Data supplied:
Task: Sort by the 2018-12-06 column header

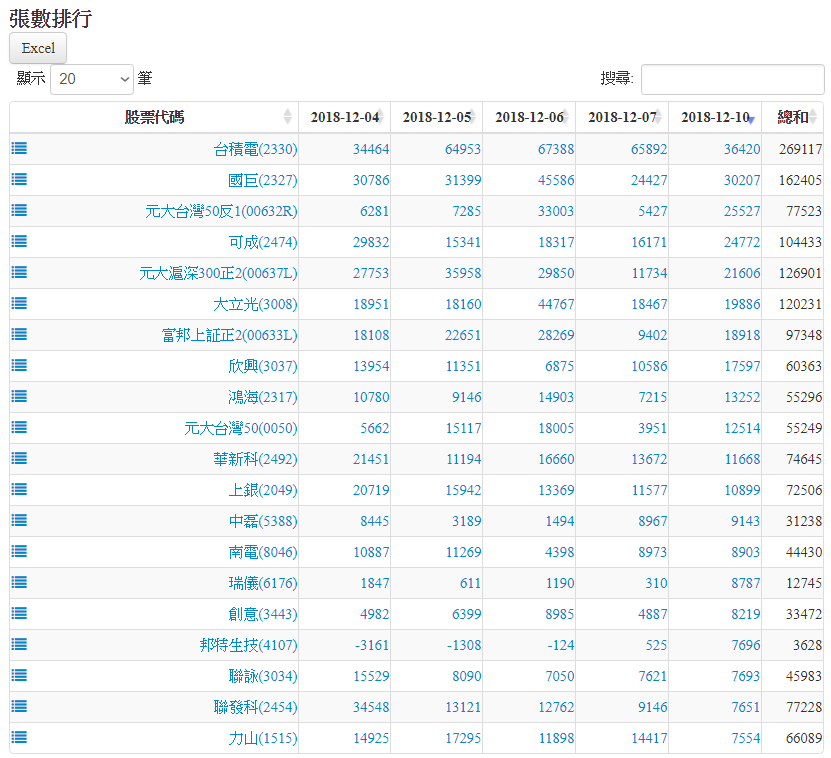Action: [529, 117]
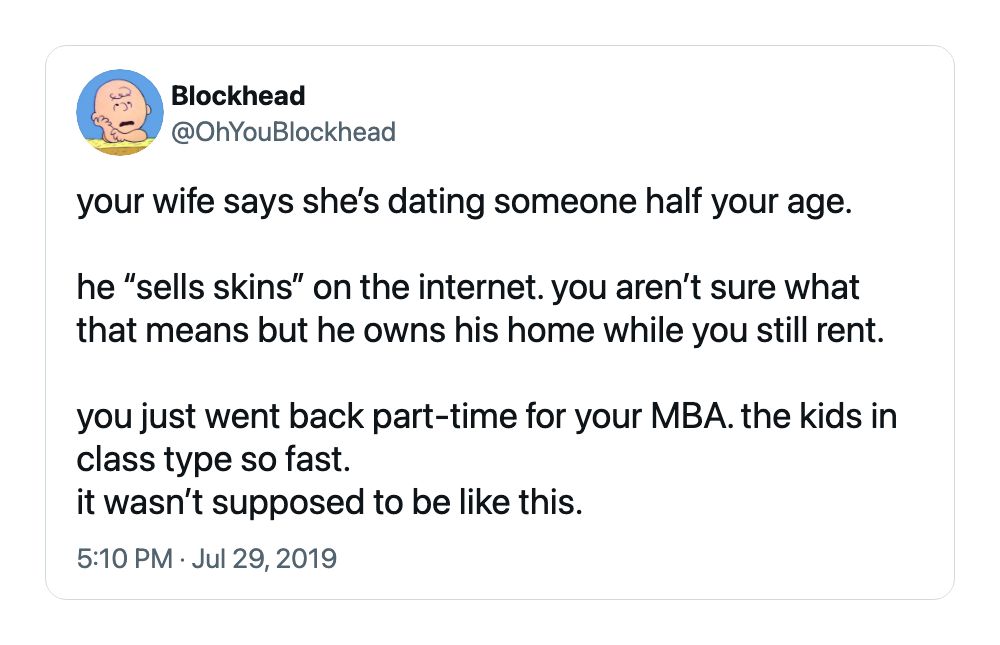Click the 5:10 PM timestamp
This screenshot has width=1000, height=645.
125,558
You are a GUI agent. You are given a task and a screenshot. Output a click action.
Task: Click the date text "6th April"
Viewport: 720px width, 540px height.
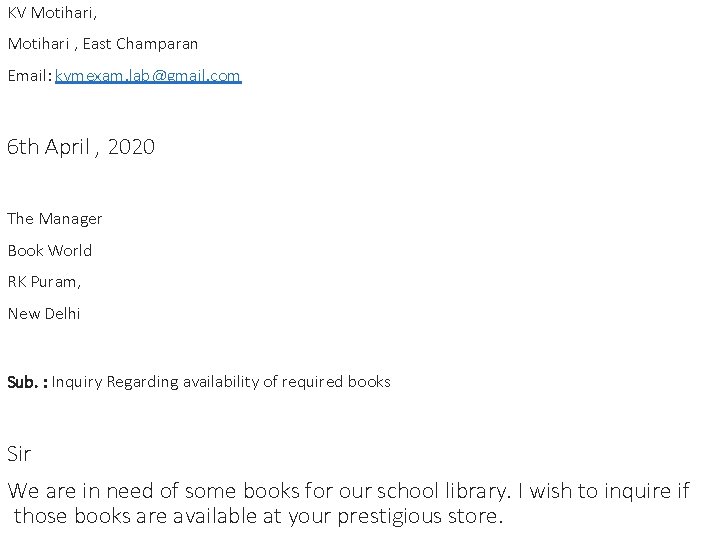click(x=48, y=147)

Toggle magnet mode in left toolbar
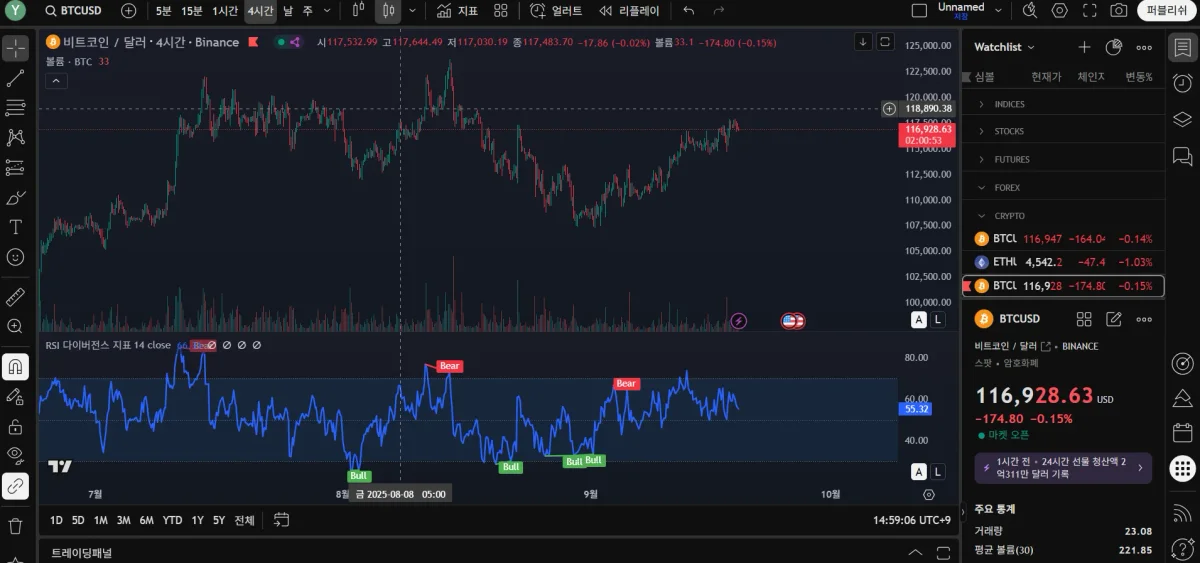(15, 367)
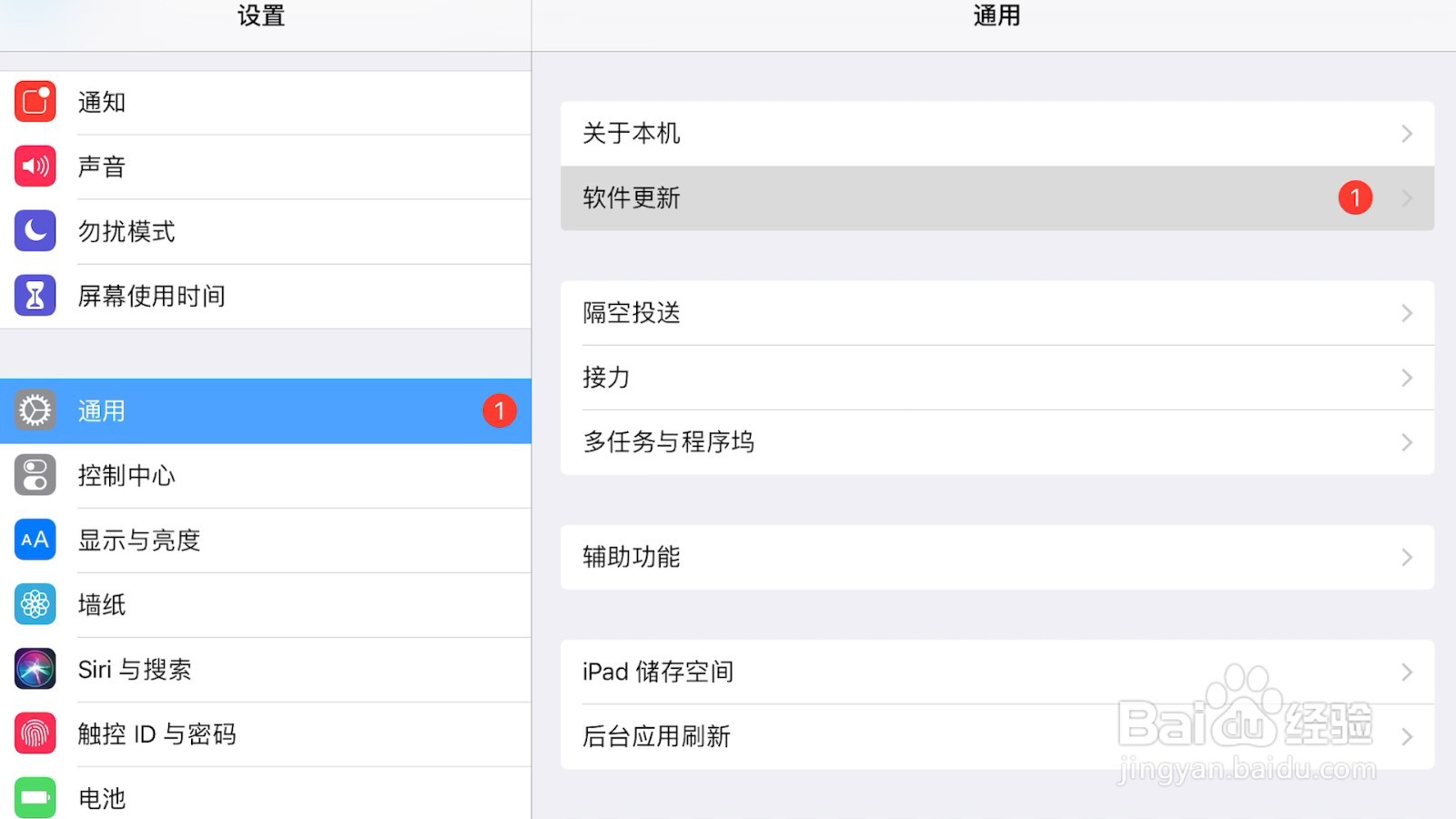
Task: Tap the Sounds speaker icon
Action: tap(35, 167)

What the task requires:
Write out all of the data above line for line, without the pictures.

The answer:
Task: Sort by the 2018-12-06 column header

Action: [529, 117]
Click the 5:10 PM timestamp
This screenshot has width=1000, height=645.
125,558
You are a GUI agent. You are given a task and a screenshot. Output a click action.
Task: Click the date text "6th April"
Viewport: 720px width, 540px height.
click(x=48, y=147)

Toggle magnet mode in left toolbar
(15, 367)
Task: Tap the Sounds speaker icon
Action: tap(35, 167)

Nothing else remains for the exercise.